Freiheiten im Stau

Im endlos erscheinenden Stop-and-go-Stau verbraucht man mehr als bei Tempo 200 auf der Autobahn. Eine große Menge Sprit für das Warten, bis man vom Fleck kommt. Und eine große Menge für das Schließen der frei gewordenen 5-m-Lücke.



Ist man wirklich immer gezwungen wegen jeder 5 m Lücke, die sich vor einem auftut, neu anzufahren? Nur, wenn das Halten einer kleinen Lücke dem Verkehrsfluss weiter hinten schaden kann, wie in der Stadt mit vielen Einmündungen.

Anmerkung: Man kann sparen, wenn man die vor einem entstehende Lücke etwas größer werden lässt, bis man wieder ein Stückchen vorrollt. Das bringt: Weniger oft anfahren und je nach Standzeit kann sich dadurch das Ausschalten des Motors mehr lohnen.

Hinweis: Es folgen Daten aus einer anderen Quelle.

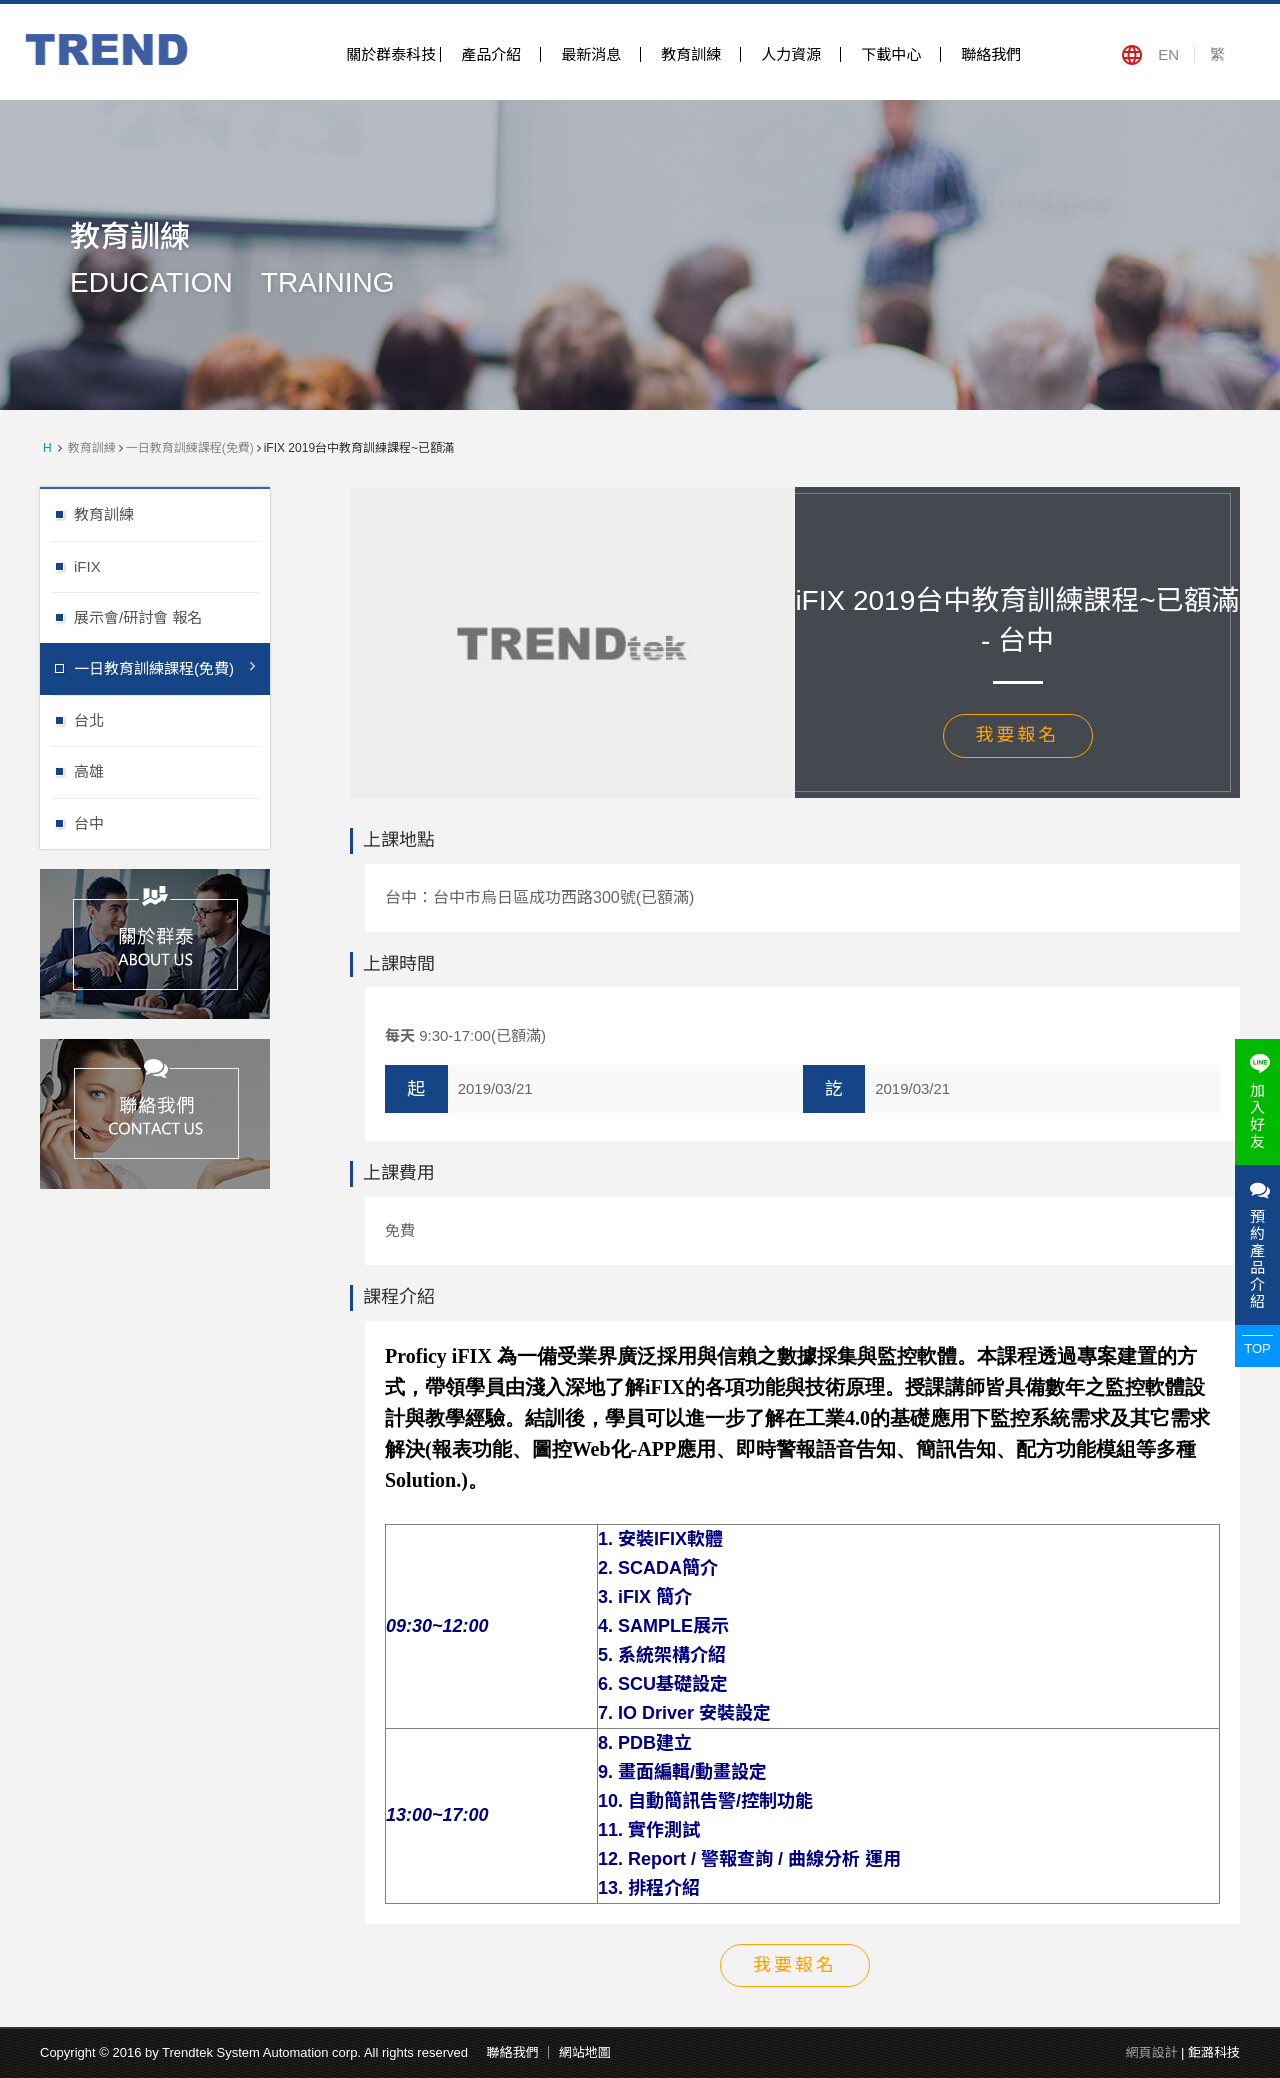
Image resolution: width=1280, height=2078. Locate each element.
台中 (172, 822)
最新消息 (591, 54)
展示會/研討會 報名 (172, 616)
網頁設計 (1151, 2052)
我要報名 (1018, 735)
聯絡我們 (991, 54)
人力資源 (791, 54)
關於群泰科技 (391, 54)
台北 (172, 719)
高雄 (172, 770)
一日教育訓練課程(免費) (190, 448)
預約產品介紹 (1257, 1245)
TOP (1257, 1348)
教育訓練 (691, 54)
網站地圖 (585, 2052)
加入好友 (1257, 1102)
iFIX (172, 565)
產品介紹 (491, 54)
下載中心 (891, 54)
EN (1168, 54)
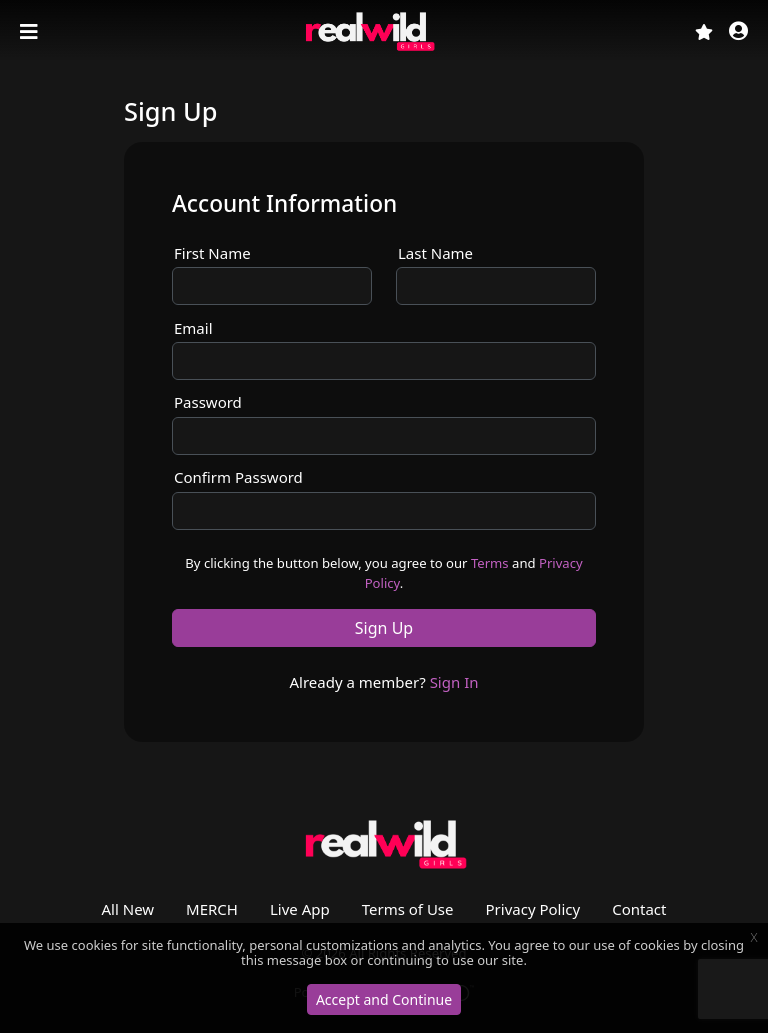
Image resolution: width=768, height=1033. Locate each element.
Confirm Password (238, 477)
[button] (738, 32)
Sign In (454, 682)
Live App (300, 909)
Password (208, 402)
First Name (212, 253)
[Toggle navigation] (31, 32)
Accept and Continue (384, 999)
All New (128, 909)
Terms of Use (408, 909)
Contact (639, 909)
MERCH (212, 909)
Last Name (435, 253)
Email (193, 328)
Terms (490, 563)
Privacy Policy (533, 909)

Mit dem Ausschalten im Stop-and-Go Szenario oder Drive-In stoppen sie das gegenseitige Abgase in die Lüftung pusten. Wenn vorhanden, empfehle ich hier die rechtzeitige Umstellung auf Umluftbetrieb. Es ist auch möglich, ein leuchtendes Beispiel in der Schlange zu zeigen, indem Sie Ihre Maßnahme mit Licht ausschalten demonstrieren.

Rollend mitschwimmen

Bei Staus bergab gibt es einen Weg, am Benzinkiller vorbeizukommen. Wenn es nur schleichend oder gar nicht voran geht, den Motor abschalten und rollend mitbewegen. Vergewissern Sie sich davor, dass das Verhalten der Bremsen und Lenkung noch ausreichend sicher ist! Bei modernen Autos ist das nicht möglich, weil die Bremse bei ausgeschaltetem Motor schier wirkungslos ist. Blödes Gefühl. Den Schlüssel nicht abziehen!

Bremsstaus

Viele Staus entstehen durch die Eiligen selbst, weil sie sich mit minimalem Abstand an die Fersen des Vordermanns heften. Bremst der Vordermann nun ein bisschen von 130 auf 110, weil vorne einer auf die linke Spur kommen will, muss der Eilige schon auf 90 bremsen. Hat dieser auch einen Hintermann, der es vielleicht erst etwas später merkt, muss dieser noch schärfer bremsen und das sogar auf 70. Ruckzuck baut sich ein Bremsstau nach hinten auf, von dem der Verursacher gar nichts merken wird. Setzt sich diese Kette länger fort, kann schnell auch Bremsen bis auf negative Geschwindigkeiten erforderlich werden, die dann in Form von noch stärker behindernden Auffahrunfällen gipfelt.

Vorausschauend bewegen

Es gibt viele Vorteile, auch im Stau den Weitblick zu schärfen und den Verkehrsfluss zu glätten.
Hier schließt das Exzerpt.